▶ _WORK TASK_
Find and copy each line of the data that includes "Given".

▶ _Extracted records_
________________

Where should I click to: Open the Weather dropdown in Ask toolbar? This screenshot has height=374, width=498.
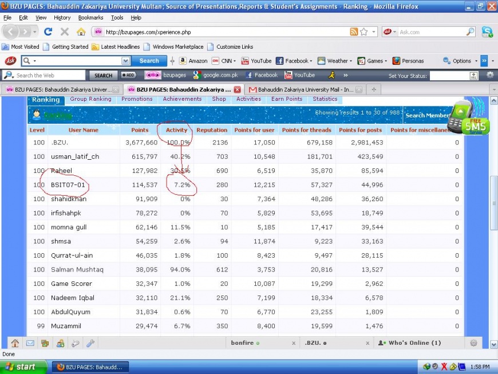(336, 61)
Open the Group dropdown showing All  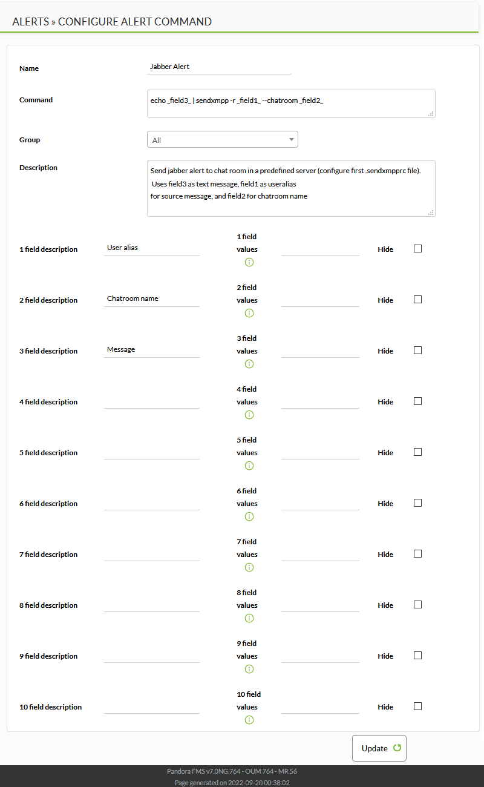(223, 139)
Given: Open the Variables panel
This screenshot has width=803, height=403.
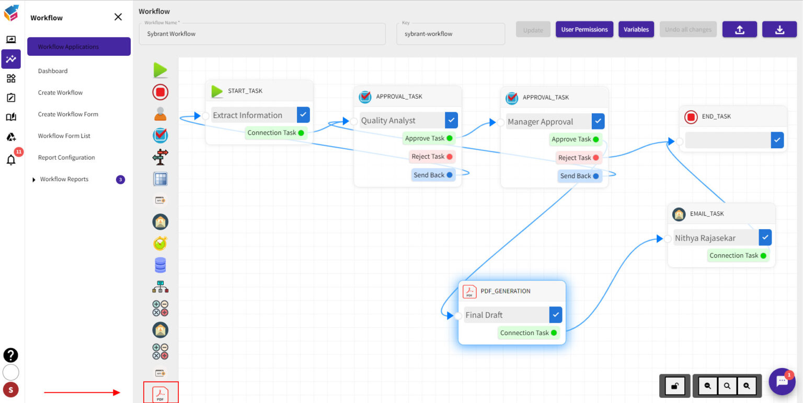Looking at the screenshot, I should pyautogui.click(x=636, y=29).
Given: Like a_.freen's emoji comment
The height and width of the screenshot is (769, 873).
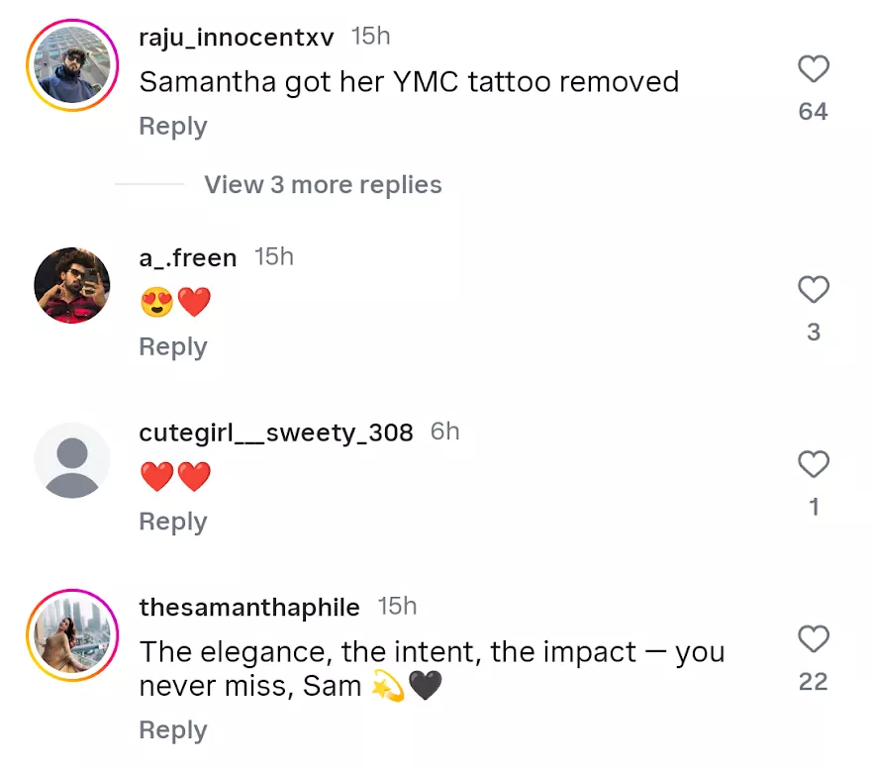Looking at the screenshot, I should [x=813, y=290].
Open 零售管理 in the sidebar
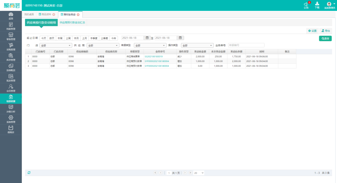This screenshot has height=183, width=337. click(x=11, y=36)
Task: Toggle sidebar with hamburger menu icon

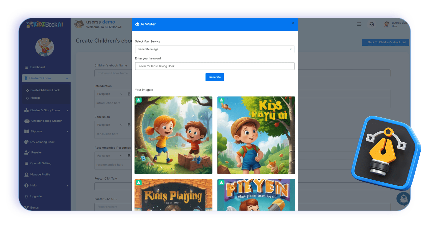Action: [359, 24]
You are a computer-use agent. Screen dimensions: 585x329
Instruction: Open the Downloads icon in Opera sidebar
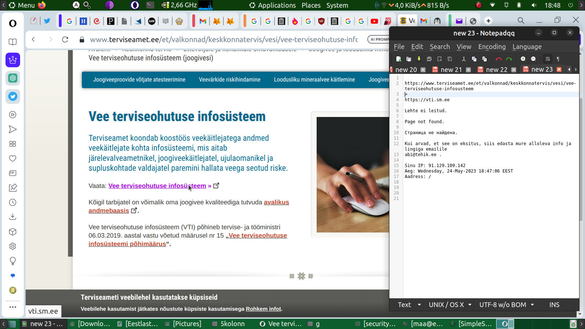click(13, 217)

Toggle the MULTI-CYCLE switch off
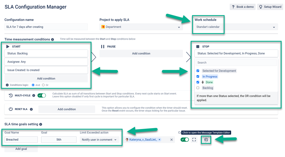(42, 95)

________________

▶ _TASK OUTPUT_
Given: Open the Variables panel
Given: Like a_.freen's emoji comment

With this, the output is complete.